7
votes

So here is the problem I am trying to solve - I have an Object with two integer fields that I want to cache

public class MyObject {
   int x;
   int y;
   ....
}

Now the field x is what I mainly match on - but there can be duplicates in which case I want to fall back on the second field (so that this.x=that.x and this.y=that.y). y can only be 25 distinct values. Now I know I could just combine the two as a String and use that as the cache key, but then I would have to try x+[25 possible values] to actually determine if it was not in the cache - making cache misses very expensive. I was thinking of trying to store a List<Integer> as the cache value for the field x and then if their was more then one, iterate down the list and look for a match on y.

Now if I use a ConcurrentList (or a Set if I care about duplicates - lets ignore that for now) will multiple threads be able to add to it and then put it back into the cache without race conditions? Is it possible that Ehcache might return two different List Objects to two threads and then when they add their new value to the list and attempt to put it back to the cache I could get undeterministic results? Do you see a better way of constructing this cache?

EDIT : I appreciate the answers below, but everyone seems to be missing the main point. Will this work? Could Ehcache actually return two different objects for the same cacheKey (say if the object was on disk during the call and it's serialized it twice, once for each call).

5
Is there a reason you can't use a hash as the key?Falmarri
As I stated in the question that would mean for any given value of x I would have to check the cache possibly 25 times to actually know it was not in the cache. I want to match on x no matter the value of y - but if there are multiple x then the best value of y.Gandalf
Yes it is possible to have a value added twice using the method you mentioned. Rather use a ConcurrentMap.Keegan Carruthers-Smith
Yeah I understand that Keegan (I'll change the question to reflect) - the real question is whether or not there could possible be two completely different List (or Set as you pointed out) objects created.Gandalf
What do you mean by the best value of y?John Vint

5 Answers

5
votes

It's absolutely possible that you get two different instances of your List (or of any Serializable)! Try this:

public static void main(final String[] args) throws Exception {
    final Cache cache = CacheManager.getInstance().getCache("smallCache");

    final List<String> list = new ArrayList<String>();
    cache.put(new Element("A", list));

    /* We put in a second element. Since maxElementsInMemory="1", this means
     * that "A" will be evicted from memory and written to disk. */
    cache.put(new Element("B", new ArrayList<String>())); 
    Thread.sleep(2000); // We need to wait a bit, until "A" is evicted.
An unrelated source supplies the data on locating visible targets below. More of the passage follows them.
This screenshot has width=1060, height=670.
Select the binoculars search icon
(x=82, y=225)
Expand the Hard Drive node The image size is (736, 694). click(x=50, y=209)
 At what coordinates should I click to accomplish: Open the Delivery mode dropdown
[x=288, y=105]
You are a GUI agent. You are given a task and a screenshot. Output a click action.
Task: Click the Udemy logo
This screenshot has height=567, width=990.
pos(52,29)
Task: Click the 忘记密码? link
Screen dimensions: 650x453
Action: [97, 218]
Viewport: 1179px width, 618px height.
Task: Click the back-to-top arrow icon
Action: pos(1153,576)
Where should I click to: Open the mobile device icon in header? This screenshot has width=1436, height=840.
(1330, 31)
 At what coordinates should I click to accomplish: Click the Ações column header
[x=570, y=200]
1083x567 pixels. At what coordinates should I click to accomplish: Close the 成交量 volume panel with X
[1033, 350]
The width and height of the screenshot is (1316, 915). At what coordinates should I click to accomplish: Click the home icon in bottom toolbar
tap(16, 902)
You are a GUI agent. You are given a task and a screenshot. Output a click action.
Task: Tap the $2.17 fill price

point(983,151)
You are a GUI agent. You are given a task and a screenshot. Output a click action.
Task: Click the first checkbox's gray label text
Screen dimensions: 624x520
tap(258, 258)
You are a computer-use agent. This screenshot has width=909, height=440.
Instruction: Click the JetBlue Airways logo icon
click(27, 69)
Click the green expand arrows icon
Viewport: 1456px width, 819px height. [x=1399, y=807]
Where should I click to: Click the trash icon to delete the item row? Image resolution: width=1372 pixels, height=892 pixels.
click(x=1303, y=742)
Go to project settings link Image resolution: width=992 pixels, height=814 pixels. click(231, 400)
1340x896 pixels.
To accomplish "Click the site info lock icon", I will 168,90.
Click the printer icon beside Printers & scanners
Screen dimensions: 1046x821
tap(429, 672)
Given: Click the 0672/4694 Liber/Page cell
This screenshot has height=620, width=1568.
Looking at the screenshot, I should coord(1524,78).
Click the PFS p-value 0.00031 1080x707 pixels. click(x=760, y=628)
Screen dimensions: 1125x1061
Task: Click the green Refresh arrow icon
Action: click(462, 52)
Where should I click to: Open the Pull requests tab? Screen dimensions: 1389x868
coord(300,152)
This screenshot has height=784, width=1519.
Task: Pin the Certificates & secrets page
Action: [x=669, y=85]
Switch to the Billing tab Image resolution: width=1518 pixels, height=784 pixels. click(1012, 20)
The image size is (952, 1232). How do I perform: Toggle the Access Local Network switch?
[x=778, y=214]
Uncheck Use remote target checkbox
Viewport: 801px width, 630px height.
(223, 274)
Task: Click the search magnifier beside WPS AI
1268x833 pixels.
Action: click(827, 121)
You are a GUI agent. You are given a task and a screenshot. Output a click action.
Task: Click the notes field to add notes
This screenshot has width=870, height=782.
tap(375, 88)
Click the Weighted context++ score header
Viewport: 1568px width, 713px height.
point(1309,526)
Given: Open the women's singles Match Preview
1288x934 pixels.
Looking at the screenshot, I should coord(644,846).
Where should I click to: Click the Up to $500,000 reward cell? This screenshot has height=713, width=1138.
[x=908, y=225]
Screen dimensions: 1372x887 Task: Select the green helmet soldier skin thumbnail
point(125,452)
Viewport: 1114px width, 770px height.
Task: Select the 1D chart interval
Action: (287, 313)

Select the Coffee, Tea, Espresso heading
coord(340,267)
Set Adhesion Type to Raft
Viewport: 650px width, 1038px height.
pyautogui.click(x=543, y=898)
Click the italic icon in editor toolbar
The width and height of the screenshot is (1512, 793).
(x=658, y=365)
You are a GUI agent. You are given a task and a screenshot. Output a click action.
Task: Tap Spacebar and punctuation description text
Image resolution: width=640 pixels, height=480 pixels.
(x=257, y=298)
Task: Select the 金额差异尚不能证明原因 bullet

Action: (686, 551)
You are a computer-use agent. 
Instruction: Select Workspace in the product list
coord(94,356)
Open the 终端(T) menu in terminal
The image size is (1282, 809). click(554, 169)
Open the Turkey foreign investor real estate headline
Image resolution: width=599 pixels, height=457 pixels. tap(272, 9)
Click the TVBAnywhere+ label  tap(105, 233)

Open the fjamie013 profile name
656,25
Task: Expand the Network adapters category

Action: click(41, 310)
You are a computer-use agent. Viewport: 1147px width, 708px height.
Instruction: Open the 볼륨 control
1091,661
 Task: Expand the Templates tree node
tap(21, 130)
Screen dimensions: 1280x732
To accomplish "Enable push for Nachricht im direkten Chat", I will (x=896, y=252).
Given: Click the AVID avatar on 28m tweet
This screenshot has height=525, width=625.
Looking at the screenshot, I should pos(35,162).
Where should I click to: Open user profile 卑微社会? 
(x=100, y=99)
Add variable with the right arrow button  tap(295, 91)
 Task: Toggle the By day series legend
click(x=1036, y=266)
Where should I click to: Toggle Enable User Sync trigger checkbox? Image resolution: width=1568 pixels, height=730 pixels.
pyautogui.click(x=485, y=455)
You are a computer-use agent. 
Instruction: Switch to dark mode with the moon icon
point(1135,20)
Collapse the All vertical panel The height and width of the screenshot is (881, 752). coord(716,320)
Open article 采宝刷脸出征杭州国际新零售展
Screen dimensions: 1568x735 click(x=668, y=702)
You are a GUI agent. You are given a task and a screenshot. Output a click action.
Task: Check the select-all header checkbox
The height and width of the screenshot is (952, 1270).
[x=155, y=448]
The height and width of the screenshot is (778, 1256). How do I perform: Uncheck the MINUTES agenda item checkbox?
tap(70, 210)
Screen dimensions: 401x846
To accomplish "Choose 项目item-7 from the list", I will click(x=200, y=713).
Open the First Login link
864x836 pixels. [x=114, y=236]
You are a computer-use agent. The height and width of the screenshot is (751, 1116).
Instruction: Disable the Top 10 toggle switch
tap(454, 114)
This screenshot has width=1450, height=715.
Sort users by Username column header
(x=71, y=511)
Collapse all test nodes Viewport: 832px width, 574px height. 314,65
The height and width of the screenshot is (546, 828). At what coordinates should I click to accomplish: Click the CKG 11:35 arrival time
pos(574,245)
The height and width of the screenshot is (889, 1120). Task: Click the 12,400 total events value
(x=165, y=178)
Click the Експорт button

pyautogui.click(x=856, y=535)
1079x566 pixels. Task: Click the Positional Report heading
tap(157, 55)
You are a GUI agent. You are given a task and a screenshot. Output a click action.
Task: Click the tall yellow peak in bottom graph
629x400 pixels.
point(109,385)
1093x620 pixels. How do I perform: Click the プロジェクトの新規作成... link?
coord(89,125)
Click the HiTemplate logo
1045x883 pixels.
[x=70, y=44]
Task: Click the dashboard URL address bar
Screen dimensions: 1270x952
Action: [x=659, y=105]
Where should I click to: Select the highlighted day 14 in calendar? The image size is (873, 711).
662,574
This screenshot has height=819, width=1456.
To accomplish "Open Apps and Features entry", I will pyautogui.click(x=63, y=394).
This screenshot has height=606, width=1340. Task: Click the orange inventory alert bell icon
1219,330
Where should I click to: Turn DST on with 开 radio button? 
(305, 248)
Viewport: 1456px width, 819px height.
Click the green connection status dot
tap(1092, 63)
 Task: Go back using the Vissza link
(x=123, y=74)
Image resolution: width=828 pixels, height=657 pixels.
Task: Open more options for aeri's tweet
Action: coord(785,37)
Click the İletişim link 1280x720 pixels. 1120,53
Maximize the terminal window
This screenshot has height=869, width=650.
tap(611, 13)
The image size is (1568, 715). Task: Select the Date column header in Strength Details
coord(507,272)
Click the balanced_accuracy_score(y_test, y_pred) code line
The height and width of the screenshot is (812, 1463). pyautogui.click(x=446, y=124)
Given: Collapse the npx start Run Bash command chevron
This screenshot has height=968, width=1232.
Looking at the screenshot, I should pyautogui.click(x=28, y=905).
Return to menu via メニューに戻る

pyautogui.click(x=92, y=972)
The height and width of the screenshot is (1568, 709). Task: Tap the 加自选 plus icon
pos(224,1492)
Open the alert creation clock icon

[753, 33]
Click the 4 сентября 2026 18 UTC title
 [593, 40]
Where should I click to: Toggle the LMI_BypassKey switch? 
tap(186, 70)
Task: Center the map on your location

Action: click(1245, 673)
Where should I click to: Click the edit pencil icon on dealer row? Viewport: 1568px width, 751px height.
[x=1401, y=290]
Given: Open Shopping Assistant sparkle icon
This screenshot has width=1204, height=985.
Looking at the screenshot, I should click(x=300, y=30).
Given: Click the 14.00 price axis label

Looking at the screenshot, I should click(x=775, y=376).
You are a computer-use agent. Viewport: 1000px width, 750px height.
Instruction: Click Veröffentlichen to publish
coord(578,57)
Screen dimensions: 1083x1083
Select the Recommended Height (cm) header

    /* Imagine, the following happens in Thread 1: */
        final List<String> retrievedList1 =
                   (List<String>) cache.get("A").getValue();
        retrievedList1.add("From Thread 1");

    /* Meanwhile, someone puts something in the cache: */
        cache.put(new Element("C", new ArrayList<String>())); 

    Thread.sleep(2000); // Once again, we wait a bit, until "A" is evicted.

    /* Now the following happens in Thread 2: */
        final List<String> retrievedList2 =
                   (List<String>) cache.get("A").getValue();
        retrievedList2.add("From Thread 2");
        cache.put(new Element("A", retrievedList2));

    /* Meanwhile in Thread 1: */    
        cache.put(new Element("A", retrievedList1));

    /* Now let's see the result: */
    final List<String> resultingList =
                        (List<String>) cache.get("A").getValue();
    for (final String string : resultingList) {
        System.out.println(string);
    } /* Prints only "From Thread 1". "From Thread 2" is lost.
                 But try it with maxElementsInMemory="3", too!! */

    CacheManager.getInstance().shutdown();
}

I used the following in ehcache.xml:

<cache name="smallCache"
       maxElementsInMemory="1"
       eternal="true"
       overflowToDisk="true"
       diskPersistent="true"
       maxElementsOnDisk="200"
       memoryStoreEvictionPolicy="LRU"
       transactionalMode="off"
       >
</cache>

One solution may be to use Explicit Locking, which seems to be available for standalone (non-Terracotta) caches, too (since ehcache 2.1).

Another solution would be to only have one thread which can modify the List. If you have multiple threads which can modify it, and you don't use locking on the cache, then you can get exactly the undeterministic results you described!

2
votes

I have a different approach for you, which I just read in an article about geographic range searches.

Put two key-value pairs in the cache: One with only x as the key, and one with both x and y as the key. When you look in the cache, look for the x-and-y key first. If it's there, you found a perfect match. If it's not there, look for the x key and possibly find a match with different y value.

1
votes

I would create a method to get the value for your object. Use a semaphore to restrict access to the method (or use synchronized).

In your method, test for X-only matches, and if that returns multiple results, text for XY matches.

Once the object is outside of the cache, any modifications to the object will modify the object within the cache as well (since they are pointing to the same instance).

If you want to be super careful, use synchronized methods to get/set the member variables within the MyObject, and include a lock which is the MyObject instance.

public void setX( int x ) {
     synchronized( this ) {
         this.x = x;
     }
}
0
votes

You could use a Map containing a sorted set as the value. The first map could index on X and then you can pick the first element from the sorted set where the sort is based on Y.

I guess the google collection api got lots of neat stuff that you could use, for instance the SortedSetMultimap:

http://google-collections.googlecode.com/svn/trunk/javadoc/com/google/common/collect/SortedSetMultimap.html

0
votes
  • Make a Key class of x and y, ie. class Key { int x,y }
  • implement a separate comparison operation for you "lexical ordering" on x and y,
  • put it into a Map<Key,Value>